**Text provided**
A2PE-H2 was extracted from outer segments of abcr−/− mice and purified by HPLC as described above (2.5% water content; flow, 0.75 ml/min). The purified sample in phospholipid mobile phase was evaporated to dryness under a stream of argon and dissolved in 100 μl of phospholipid mobile phase in equilibrium with room air. One microliter of cold 10 N HCl was added (final concentration 100 mN). Aliquots were incubated for 5 min at 25°C or for longer periods at −20°C and analyzed by normal-phase HPLC. To test the role of an oxidizing environment on conversion of A2PE-H2 to N-retinylidene-N-retinylphosphatidylethanolamine (A2PE) and A2E, purified A2PE-H2 from 11-month abcr−/− retinas was suspended in phospholipid mobile phase. One aliquot was treated with 100 mN HCl and another with 100 mN HCl plus 2 mM DTT. After incubation as above, samples were analyzed by normal-phase HPLC.

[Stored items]
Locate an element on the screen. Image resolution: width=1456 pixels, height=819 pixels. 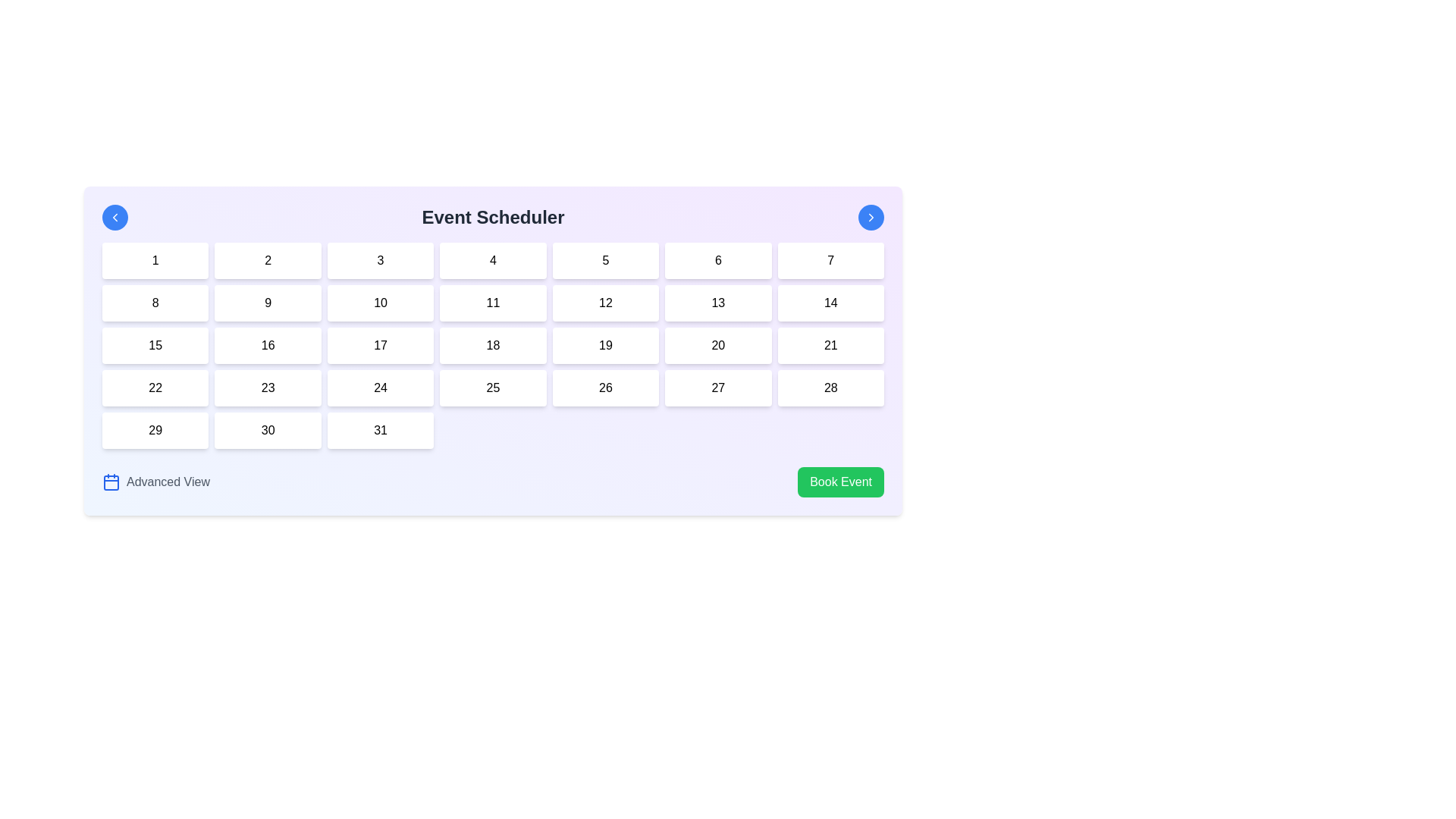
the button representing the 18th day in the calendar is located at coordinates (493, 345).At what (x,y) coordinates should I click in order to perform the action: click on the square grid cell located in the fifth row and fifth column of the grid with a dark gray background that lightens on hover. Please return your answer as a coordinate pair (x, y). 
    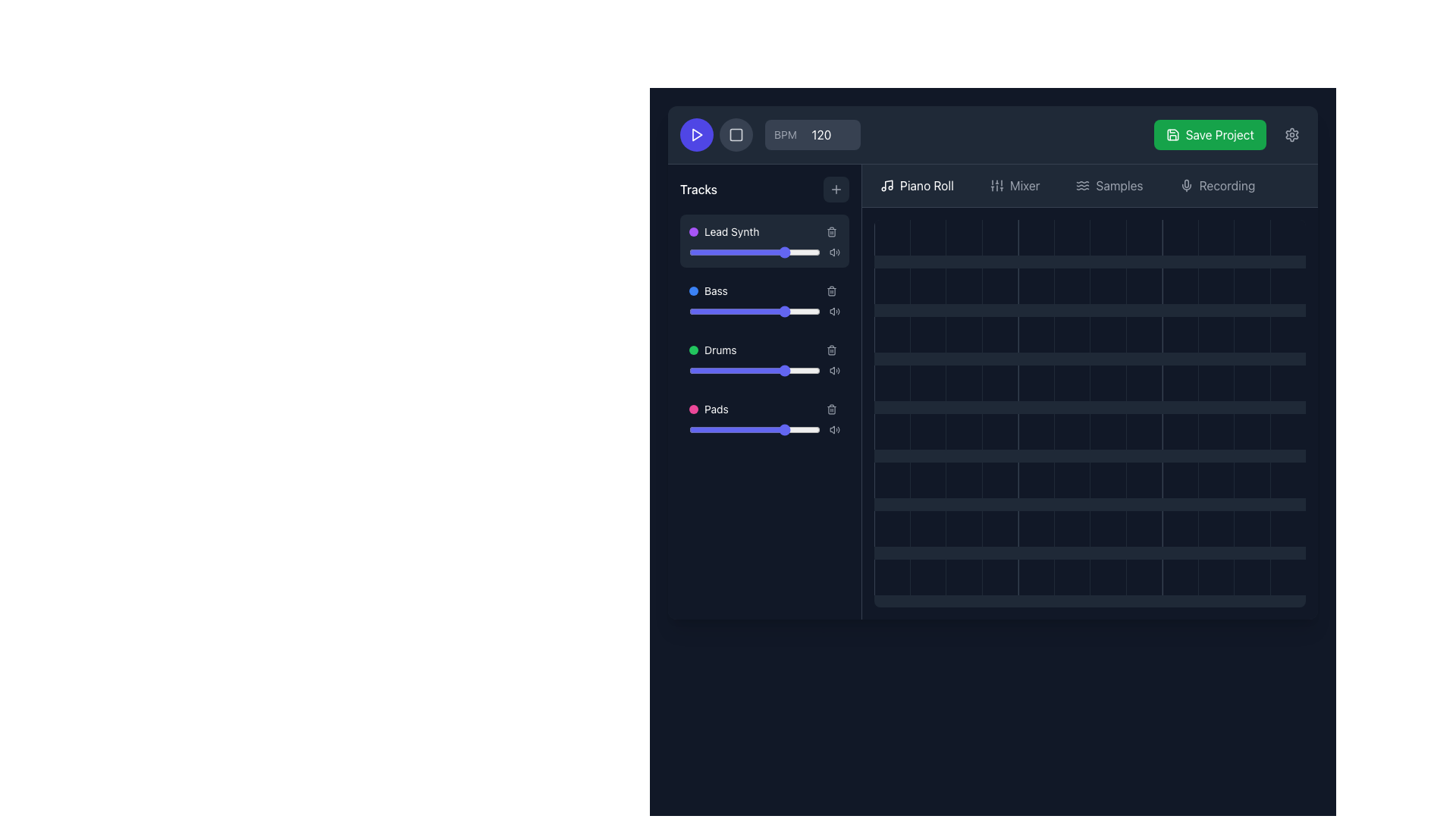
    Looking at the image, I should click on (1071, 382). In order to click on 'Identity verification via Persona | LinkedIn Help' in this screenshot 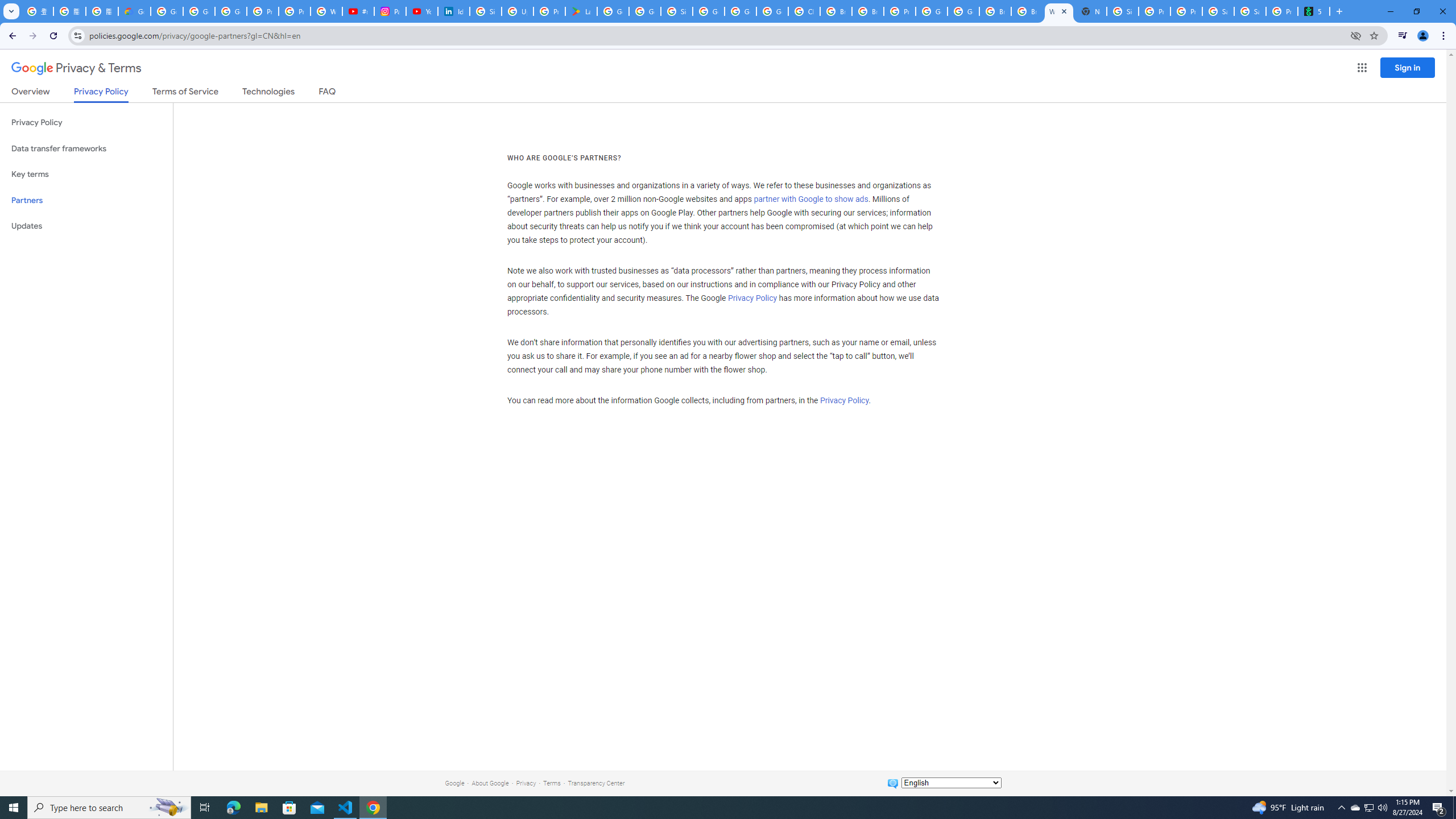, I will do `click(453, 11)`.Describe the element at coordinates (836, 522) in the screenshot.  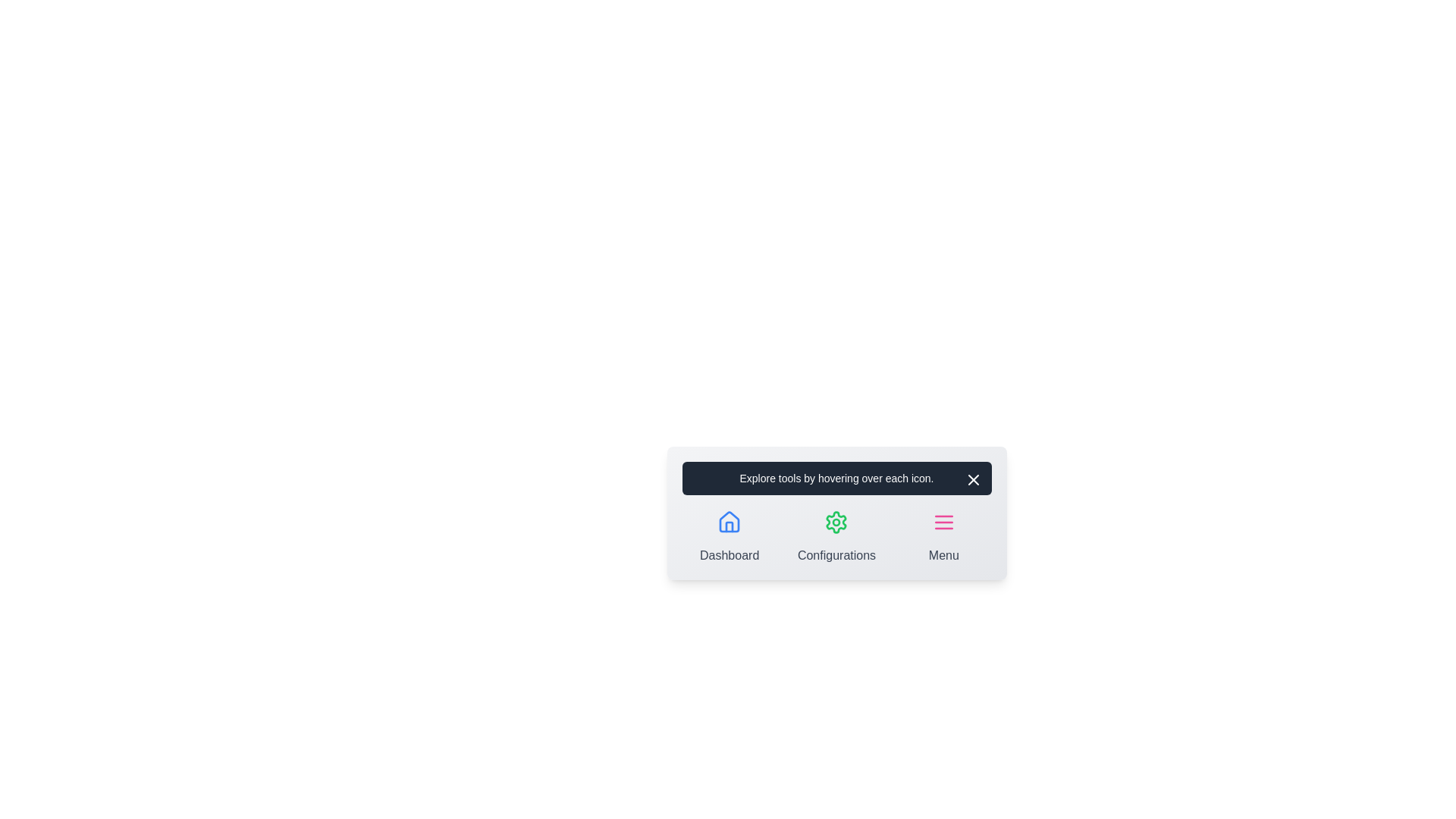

**Set of tasks**
• a. Answer these questions using the A2PE-H2 methods passage:
(i) What flow rate was used when A2PE-H2 was purified by HPLC?
(ii) How much cold 10 N HCl was added to the dissolved sample?
(iii) Besides 100 mN HCl, what was the second aliquot treated with?
• b. Go on with the A2PE-H2 methods passage, starting after its final sentence.
The stored items have nothing to do with the A2PE-H2 methods passage.

**Answers below**
• a.
(i) 0.75 ml/min
(ii) One microliter
(iii) 2 mM DTT

• b.
Results

Increased APE in abcr−/− Outer Segments After Light Exposure.

To begin our search for the precursors of A2E, we performed HPLC analysis on outer-segment extracts from wild-type and abcr−/− mice after a ≈45% photobleach. Although the levels of all-trans-RAL were similar between wild-type and abcr−/− outer segments, a significantly greater fraction of the all-trans-RAL in abcr−/− was present as APE (26, 28) (Table 1). The ratio of protonated to unprotonated APE was also different in wild-type and abcr−/− outer segments (Table 1). Similar ratios of protonated to unprotonated APE were observed when tissue samples were homogenized directly in chloroform/methanol, suggesting that the extraction buffer had no effect on the protonation state of APE.

A2PE-H2 in Outer Segments and RPE of abcr−/− Mice.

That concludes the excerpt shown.